8) Se disputer n’est pas le signe d’une mauvaise relation, mais ne pas se réconcilier rapidement l’est.
Selon le Dr John Gottman, spécialiste des relations amoureuses, les disputes font partie intégrante de la vie d’un couple sain. Ce n’est pas la dispute en soi qui indique un problème dans la relation, mais la façon dont nous nous disputons et la rapidité et l’efficacité avec lesquelles nous nous réconcilions. Les disputes peuvent en fait être l’occasion d’approfondir votre relation. Elle permet d’exposer les différences, de libérer les émotions refoulées et d’apporter plus d’honnêteté à la conversation. Les couples doivent veiller à ne pas être trop hostiles lors des disputes. En fait, les partenaires sûrs d’eux ont tendance à prendre soin l’un de l’autre, même dans les moments difficiles.
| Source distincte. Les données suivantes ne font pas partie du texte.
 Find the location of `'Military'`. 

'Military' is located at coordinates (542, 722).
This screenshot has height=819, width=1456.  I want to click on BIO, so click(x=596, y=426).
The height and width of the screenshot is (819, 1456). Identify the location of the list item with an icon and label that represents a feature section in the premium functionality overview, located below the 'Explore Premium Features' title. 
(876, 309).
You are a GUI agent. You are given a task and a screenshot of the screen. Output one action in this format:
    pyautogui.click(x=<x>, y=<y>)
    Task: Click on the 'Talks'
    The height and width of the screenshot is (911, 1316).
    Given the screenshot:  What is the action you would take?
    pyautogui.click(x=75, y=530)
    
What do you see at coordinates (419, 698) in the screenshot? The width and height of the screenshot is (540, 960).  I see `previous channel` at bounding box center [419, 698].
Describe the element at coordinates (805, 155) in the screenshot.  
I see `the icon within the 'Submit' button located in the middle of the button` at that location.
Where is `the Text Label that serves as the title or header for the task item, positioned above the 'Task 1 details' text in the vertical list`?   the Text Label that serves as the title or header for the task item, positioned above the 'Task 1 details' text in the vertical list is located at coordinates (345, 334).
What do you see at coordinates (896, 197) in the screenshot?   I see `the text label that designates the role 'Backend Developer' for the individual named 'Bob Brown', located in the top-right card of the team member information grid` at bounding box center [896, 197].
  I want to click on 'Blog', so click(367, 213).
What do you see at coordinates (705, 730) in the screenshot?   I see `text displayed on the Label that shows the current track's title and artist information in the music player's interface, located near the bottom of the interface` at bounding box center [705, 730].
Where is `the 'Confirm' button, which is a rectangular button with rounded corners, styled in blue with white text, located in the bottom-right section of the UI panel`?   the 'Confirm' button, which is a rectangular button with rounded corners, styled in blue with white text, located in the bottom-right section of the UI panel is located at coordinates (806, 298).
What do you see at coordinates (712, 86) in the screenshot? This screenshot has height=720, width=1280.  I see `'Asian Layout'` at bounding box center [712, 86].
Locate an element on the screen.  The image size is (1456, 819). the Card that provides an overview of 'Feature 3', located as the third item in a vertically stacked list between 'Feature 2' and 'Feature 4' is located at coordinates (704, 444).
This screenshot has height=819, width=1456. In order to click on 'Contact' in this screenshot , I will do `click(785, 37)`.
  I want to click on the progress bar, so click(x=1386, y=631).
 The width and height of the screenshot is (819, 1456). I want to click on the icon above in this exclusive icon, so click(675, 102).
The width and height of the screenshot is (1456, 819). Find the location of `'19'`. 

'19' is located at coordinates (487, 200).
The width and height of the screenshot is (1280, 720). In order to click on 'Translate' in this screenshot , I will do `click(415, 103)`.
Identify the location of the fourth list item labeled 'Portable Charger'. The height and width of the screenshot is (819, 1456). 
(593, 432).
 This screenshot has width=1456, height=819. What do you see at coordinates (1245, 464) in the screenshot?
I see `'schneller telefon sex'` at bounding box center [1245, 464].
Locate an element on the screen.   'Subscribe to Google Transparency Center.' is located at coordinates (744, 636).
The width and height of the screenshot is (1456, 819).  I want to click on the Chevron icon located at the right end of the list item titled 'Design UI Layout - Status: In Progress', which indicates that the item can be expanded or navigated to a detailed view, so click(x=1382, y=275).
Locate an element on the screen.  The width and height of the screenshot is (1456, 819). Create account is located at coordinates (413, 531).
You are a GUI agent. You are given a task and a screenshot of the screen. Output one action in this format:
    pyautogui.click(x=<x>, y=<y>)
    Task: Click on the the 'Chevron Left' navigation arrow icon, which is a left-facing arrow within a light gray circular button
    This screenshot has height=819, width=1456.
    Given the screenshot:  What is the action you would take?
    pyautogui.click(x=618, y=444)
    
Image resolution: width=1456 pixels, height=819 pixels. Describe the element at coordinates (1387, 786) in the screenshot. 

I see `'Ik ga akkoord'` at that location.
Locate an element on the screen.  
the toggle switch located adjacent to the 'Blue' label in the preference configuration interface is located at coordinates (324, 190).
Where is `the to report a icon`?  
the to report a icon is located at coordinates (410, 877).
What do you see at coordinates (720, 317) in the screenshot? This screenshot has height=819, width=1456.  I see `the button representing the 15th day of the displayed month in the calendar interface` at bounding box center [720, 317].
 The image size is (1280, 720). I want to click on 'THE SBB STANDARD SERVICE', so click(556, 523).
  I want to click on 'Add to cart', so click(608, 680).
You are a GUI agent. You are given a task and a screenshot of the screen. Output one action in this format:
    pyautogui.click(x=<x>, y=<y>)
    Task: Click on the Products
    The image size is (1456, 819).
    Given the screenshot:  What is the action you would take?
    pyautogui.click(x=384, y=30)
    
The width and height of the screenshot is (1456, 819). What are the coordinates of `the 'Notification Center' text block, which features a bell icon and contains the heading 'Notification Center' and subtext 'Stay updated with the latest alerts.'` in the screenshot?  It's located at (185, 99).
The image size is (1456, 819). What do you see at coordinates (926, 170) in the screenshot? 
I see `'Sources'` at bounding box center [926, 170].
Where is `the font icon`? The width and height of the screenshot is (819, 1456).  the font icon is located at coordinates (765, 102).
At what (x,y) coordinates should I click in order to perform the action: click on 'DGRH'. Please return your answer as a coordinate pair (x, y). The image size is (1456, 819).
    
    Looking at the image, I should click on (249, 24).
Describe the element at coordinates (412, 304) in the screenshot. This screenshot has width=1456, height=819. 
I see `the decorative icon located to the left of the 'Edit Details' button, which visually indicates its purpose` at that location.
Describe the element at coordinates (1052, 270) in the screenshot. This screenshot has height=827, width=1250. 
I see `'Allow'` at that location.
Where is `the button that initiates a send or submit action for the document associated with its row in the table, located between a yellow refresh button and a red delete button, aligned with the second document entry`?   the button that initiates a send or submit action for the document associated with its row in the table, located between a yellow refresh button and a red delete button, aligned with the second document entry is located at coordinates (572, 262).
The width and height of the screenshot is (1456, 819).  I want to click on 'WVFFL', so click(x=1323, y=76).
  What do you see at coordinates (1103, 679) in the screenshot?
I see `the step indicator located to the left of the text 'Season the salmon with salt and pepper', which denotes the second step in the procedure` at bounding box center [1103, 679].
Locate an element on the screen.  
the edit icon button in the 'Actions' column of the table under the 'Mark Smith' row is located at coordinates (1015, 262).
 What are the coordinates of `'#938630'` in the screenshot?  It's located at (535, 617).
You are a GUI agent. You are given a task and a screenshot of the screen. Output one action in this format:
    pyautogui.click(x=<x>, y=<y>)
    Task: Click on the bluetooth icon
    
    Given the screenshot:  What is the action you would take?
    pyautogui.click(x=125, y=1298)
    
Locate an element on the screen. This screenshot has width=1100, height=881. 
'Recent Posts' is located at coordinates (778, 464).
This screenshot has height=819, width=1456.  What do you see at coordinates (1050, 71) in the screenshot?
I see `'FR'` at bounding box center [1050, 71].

Et plus que le fait d’avoir eu une dispute ou non, c’est la façon dont vous réparez les dégâts qui importe. Efforcez-vous de vous réconcilier, de vous excuser et de comprendre votre partenaire dès que possible. Plus vous vous sentez déconnecté, plus les sentiments négatifs s’inscrivent dans la mémoire à long terme. Lorsque les disputes sont bien réparées, nous avons tendance à nous souvenir davantage de la prise de contact et de la reconnexion que de la dispute.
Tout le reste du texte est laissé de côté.